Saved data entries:

○ ○ ○ ○ ○ ○ ○

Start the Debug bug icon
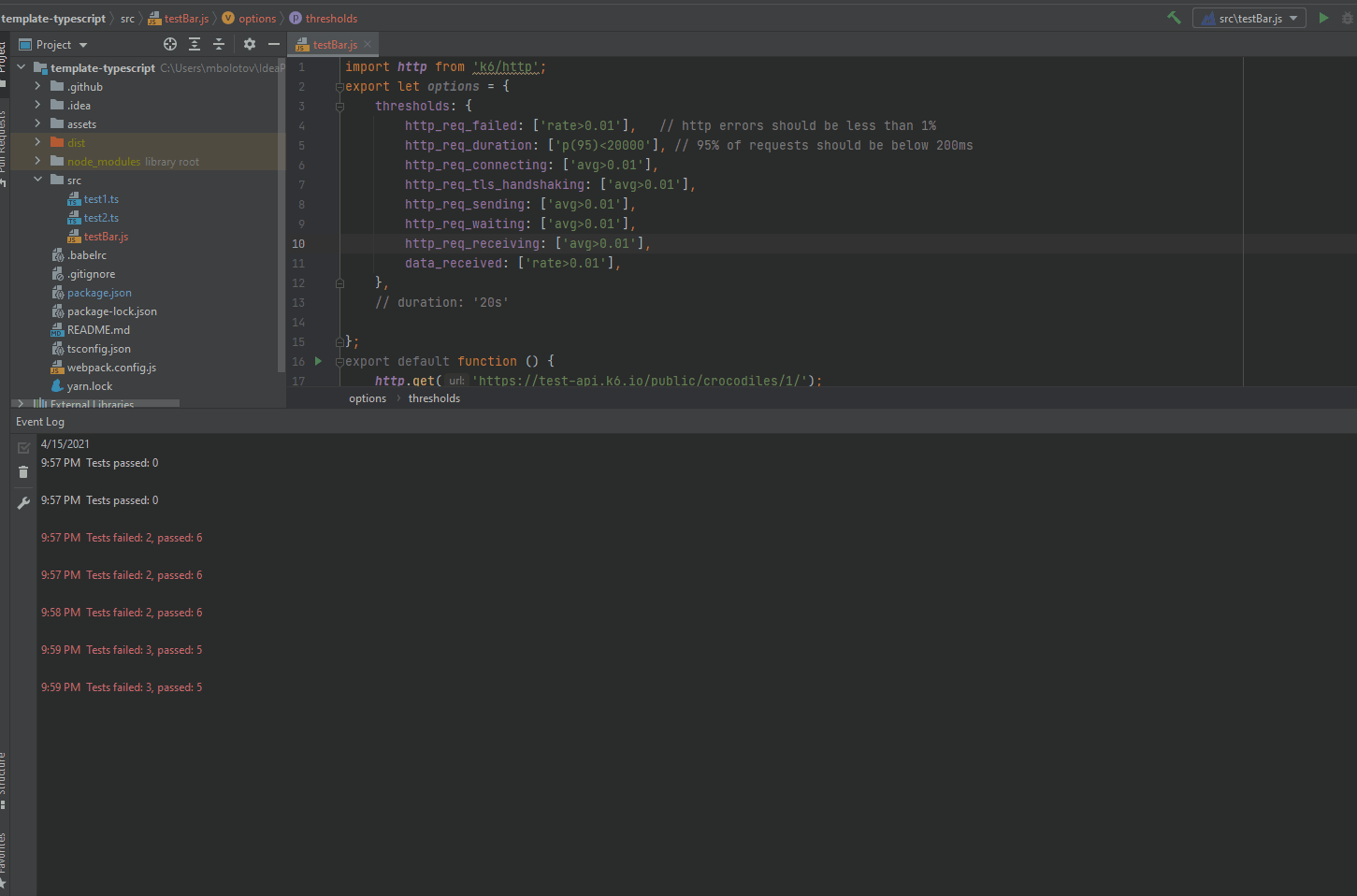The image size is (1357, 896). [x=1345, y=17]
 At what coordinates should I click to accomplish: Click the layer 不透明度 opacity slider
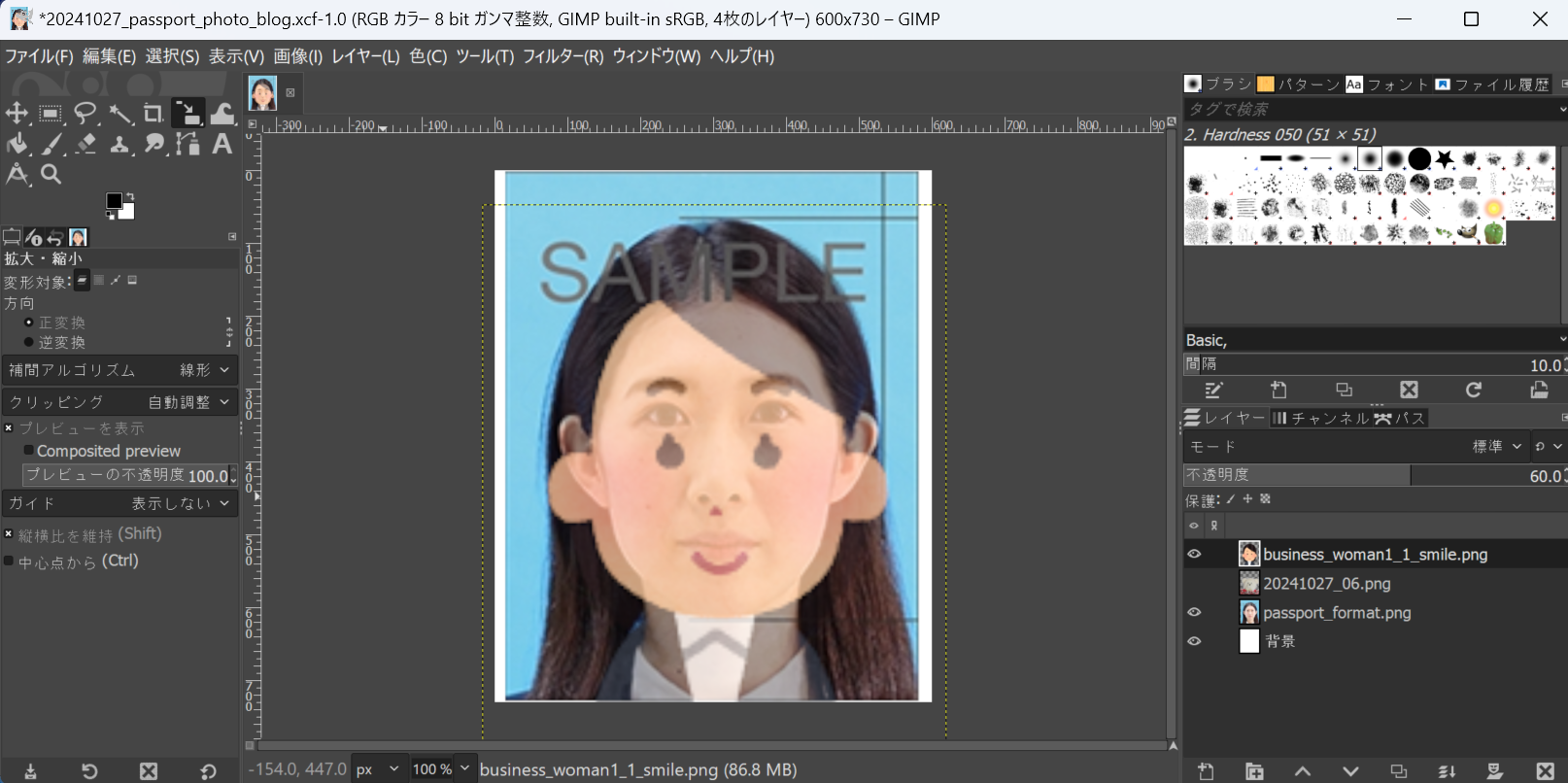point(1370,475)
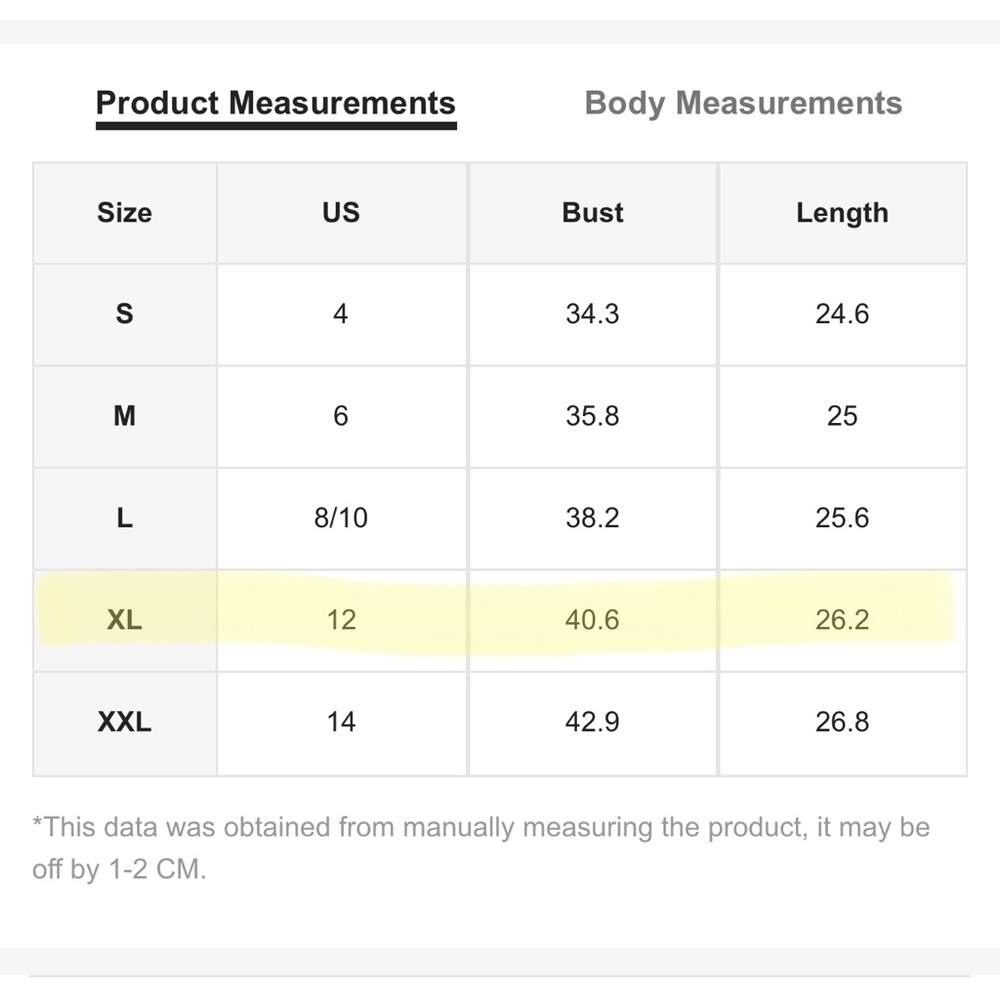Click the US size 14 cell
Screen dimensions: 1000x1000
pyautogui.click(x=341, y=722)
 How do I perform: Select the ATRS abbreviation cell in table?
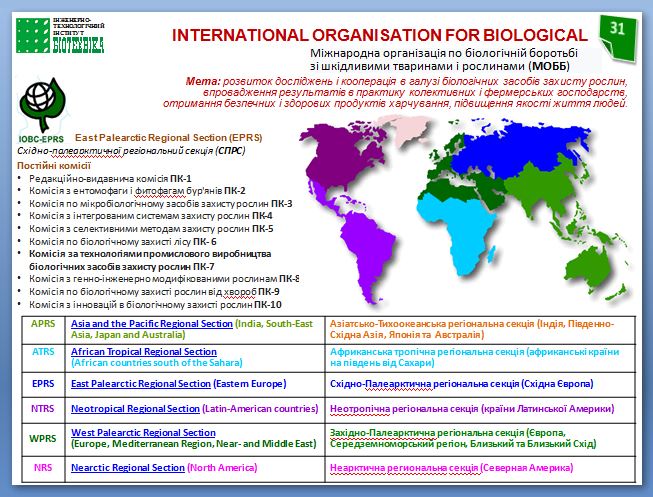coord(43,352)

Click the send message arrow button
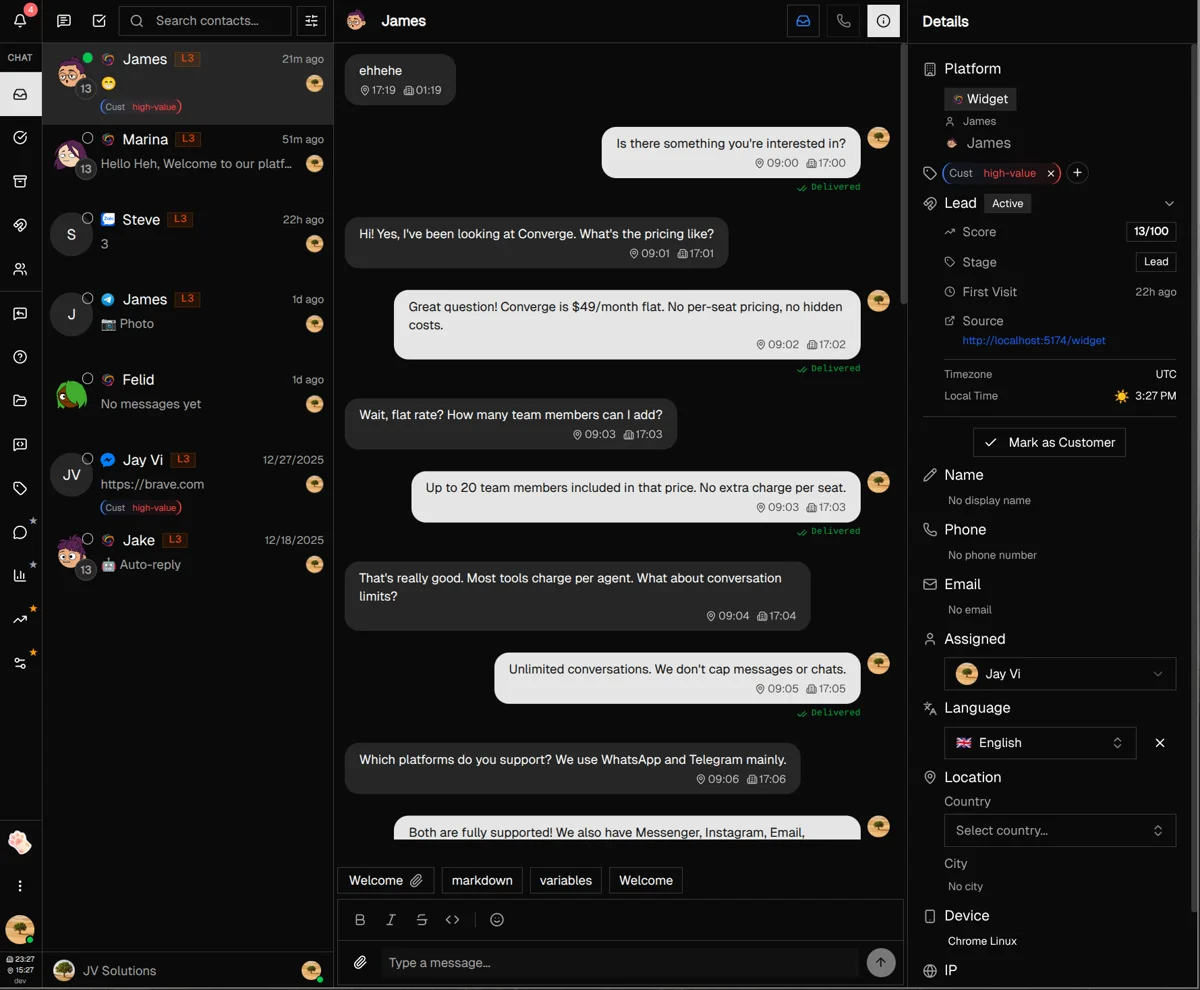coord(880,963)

○ ○ ○ ○ ○ ○ ○

Exercise objective: The data above must be reproduced exactly, without any of its pictures.

Answer to this task:
Start the Debug bug icon
The image size is (1357, 896). [x=1345, y=17]
 At what coordinates should I click to accomplish: Click the layer 不透明度 opacity slider
point(1370,475)
Click the US size 14 cell
Screen dimensions: 1000x1000
pyautogui.click(x=341, y=722)
 How do I perform: Select the ATRS abbreviation cell in table?
coord(43,352)

Click the send message arrow button
coord(880,963)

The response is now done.